On this day in 1970, my father and a couple of Chilean friends were following the presidential election on short wave radio. I am talking the days when we didn’t have internet or cheap long distance calls. My father was listening to the Spanish version of The Voice of America.
Allende’s election in 1970 was his third attempt at the presidency.
In 1958, and again in 1964, Allende had run on a socialist/communist platform. In both elections, the United States government (as well as U.S. businesses such as International Telephone and Telegraph (ITT), which had significant investments in Chile) worked to defeat Allende by sending millions of dollars of assistance to his political opponents.
In 1970, the United States again worked for Allende’s defeat, but he finished first out of the four candidates. However, since he had garnered less than 40 percent of the popular vote, the final decision had to be made by the Chilean congress.

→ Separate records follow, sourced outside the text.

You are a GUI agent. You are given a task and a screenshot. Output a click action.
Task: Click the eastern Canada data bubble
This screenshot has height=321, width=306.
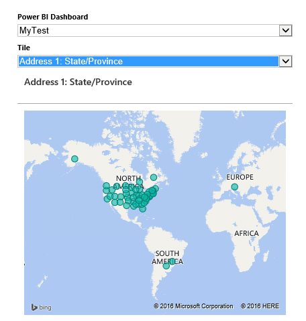154,178
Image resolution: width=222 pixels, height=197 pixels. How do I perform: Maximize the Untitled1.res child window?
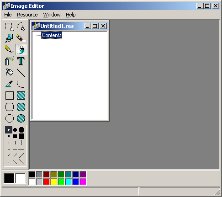tap(95, 26)
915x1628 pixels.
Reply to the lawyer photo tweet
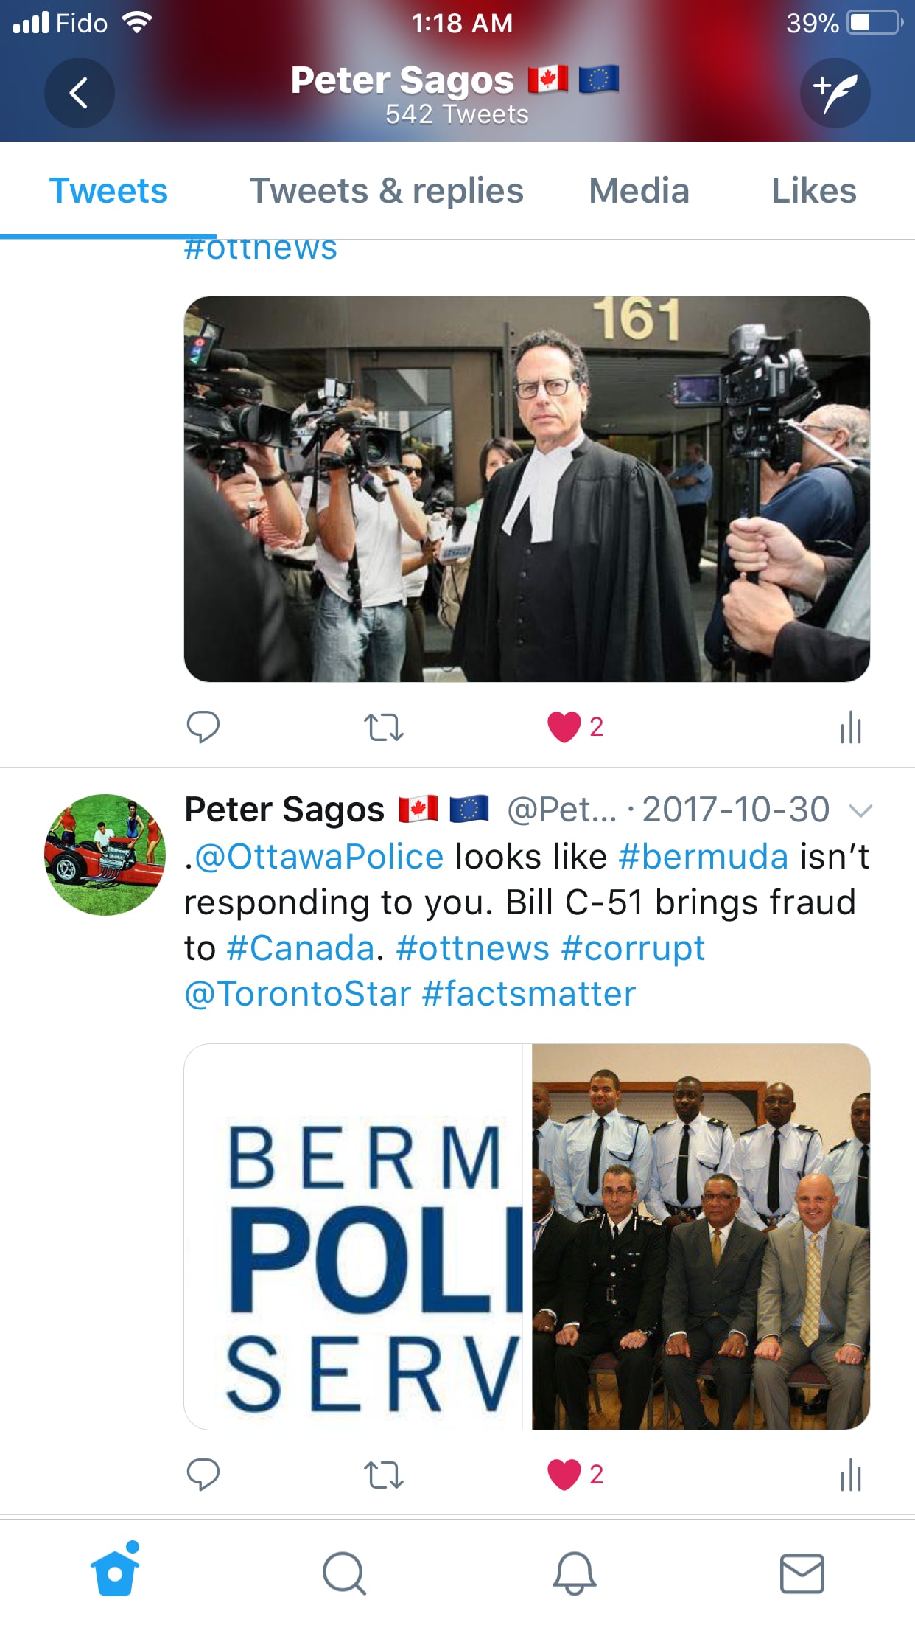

The United States worked feverishly to derail Allende’s selection but the election was upheld on October 24, 1970.
Allende immediately confirmed the worst fears of U.S. officials when he extended diplomatic recognition to North Vietnam, North Korea, and Cuba, and also began to take action to nationalize the holdings of U.S. corporations in Chile, notably ITT and Kennecott Copper.
Allende’s presidency was controversial from the start. Chile went into political crisis that eventually led to General Pinochet overthrowing President Allende in 1973. (I wrote about Chile’s 9-11 here)
Chile is doing quite well today, as we discussed with Carlos A Roncal in 2014.